Estudos revelam que 40% dos médicos no Brasil podem desenvolver transtornos mentais, um problema que tem se agravado em Minas Gerais. Entre os principais diagnósticos estão ansiedade (33,5%), depressão (22,1%) e burnout (6,7%). As condições adversas de trabalho, incluindo sobrecarga, pressão, violência e escassez de recursos, são fatores determinantes para o adoecimento psicológico desses profissionais. Mulheres, que representam quase metade da classe médica no Brasil, são as mais afetadas.
Em Minas, médicos enfrentam rotinas de alta pressão, como a descrita pelo médico Artur Oliveira Mendes, que lida com demandas excessivas de pacientes e violência no ambiente de trabalho.
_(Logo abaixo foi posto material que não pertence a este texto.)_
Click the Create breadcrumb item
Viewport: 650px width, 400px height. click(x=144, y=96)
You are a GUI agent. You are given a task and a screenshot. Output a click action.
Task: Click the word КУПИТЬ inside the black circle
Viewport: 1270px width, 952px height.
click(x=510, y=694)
A falta de infraestrutura em hospitais e a superlotação agravam ainda mais a situação, levando muitos profissionais ao esgotamento.
Além disso, fatores estruturais no Brasil, como o baixo investimento em saúde e os desafios específicos das regiões, tornam difícil a melhora dessas condições. A carga horária excessiva e a remuneração inadequada também contribuem para o estresse e o adoecimento.
O cuidado com a saúde mental dos médicos é essencial, não apenas para o bem-estar dos profissionais, mas também para a qualidade do atendimento prestado aos pacientes.